• _Aim of the task_: Could you write the entries out again, exactly as they appear?

═════ Dataset excerpts

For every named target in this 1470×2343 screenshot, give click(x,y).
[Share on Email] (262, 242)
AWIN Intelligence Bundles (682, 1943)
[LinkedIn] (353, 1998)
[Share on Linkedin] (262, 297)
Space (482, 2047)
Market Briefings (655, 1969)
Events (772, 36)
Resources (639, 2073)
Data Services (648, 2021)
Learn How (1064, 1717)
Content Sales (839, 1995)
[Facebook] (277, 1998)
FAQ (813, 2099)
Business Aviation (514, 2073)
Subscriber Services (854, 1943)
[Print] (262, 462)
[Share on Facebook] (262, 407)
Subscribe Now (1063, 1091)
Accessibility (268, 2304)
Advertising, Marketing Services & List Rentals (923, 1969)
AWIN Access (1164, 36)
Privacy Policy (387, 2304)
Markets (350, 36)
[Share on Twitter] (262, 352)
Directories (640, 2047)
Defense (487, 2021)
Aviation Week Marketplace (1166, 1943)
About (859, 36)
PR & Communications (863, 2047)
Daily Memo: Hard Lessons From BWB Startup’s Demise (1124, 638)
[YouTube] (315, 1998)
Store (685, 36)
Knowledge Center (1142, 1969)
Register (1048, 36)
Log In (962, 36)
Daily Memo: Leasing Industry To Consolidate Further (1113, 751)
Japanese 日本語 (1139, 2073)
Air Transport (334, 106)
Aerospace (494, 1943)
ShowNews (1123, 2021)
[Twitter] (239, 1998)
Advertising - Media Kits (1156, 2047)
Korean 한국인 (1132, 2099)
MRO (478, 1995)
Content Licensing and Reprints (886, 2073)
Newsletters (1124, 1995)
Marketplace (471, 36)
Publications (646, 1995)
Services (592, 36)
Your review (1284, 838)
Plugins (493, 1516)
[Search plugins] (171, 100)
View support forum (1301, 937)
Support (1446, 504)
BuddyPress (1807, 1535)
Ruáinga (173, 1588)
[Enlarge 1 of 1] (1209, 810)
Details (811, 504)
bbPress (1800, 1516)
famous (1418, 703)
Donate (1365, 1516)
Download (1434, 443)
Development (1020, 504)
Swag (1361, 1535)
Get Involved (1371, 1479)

══════════

• _The answer_:
For every named target in this 1470×2343 screenshot, give click(x,y).
[Share on Email] (262, 242)
AWIN Intelligence Bundles (682, 1943)
[LinkedIn] (353, 1998)
[Share on Linkedin] (262, 297)
Space (482, 2047)
Market Briefings (655, 1969)
Events (772, 36)
Resources (639, 2073)
Data Services (648, 2021)
Learn How (1064, 1717)
Content Sales (839, 1995)
[Facebook] (277, 1998)
FAQ (813, 2099)
Business Aviation (514, 2073)
Subscriber Services (854, 1943)
[Print] (262, 462)
[Share on Facebook] (262, 407)
Subscribe Now (1063, 1091)
Accessibility (268, 2304)
Advertising, Marketing Services & List Rentals (923, 1969)
AWIN Access (1164, 36)
Privacy Policy (387, 2304)
Markets (350, 36)
[Share on Twitter] (262, 352)
Directories (640, 2047)
Defense (487, 2021)
Aviation Week Marketplace (1166, 1943)
About (859, 36)
PR & Communications (863, 2047)
Daily Memo: Hard Lessons From BWB Startup’s Demise (1124, 638)
[YouTube] (315, 1998)
Store (685, 36)
Knowledge Center (1142, 1969)
Register (1048, 36)
Log In (962, 36)
Daily Memo: Leasing Industry To Consolidate Further (1113, 751)
Japanese 日本語 (1139, 2073)
Air Transport (334, 106)
Aerospace (494, 1943)
ShowNews (1123, 2021)
[Twitter] (239, 1998)
Advertising - Media Kits (1156, 2047)
Korean 한국인 (1132, 2099)
MRO (478, 1995)
Content Licensing and Reprints (886, 2073)
Newsletters (1124, 1995)
Marketplace (471, 36)
Publications (646, 1995)
Services (592, 36)
Your review (1284, 838)
Plugins (493, 1516)
[Search plugins] (171, 100)
View support forum (1301, 937)
Support (1446, 504)
BuddyPress (1807, 1535)
Ruáinga (173, 1588)
[Enlarge 1 of 1] (1209, 810)
Details (811, 504)
bbPress (1800, 1516)
famous (1418, 703)
Donate (1365, 1516)
Download (1434, 443)
Development (1020, 504)
Swag (1361, 1535)
Get Involved (1371, 1479)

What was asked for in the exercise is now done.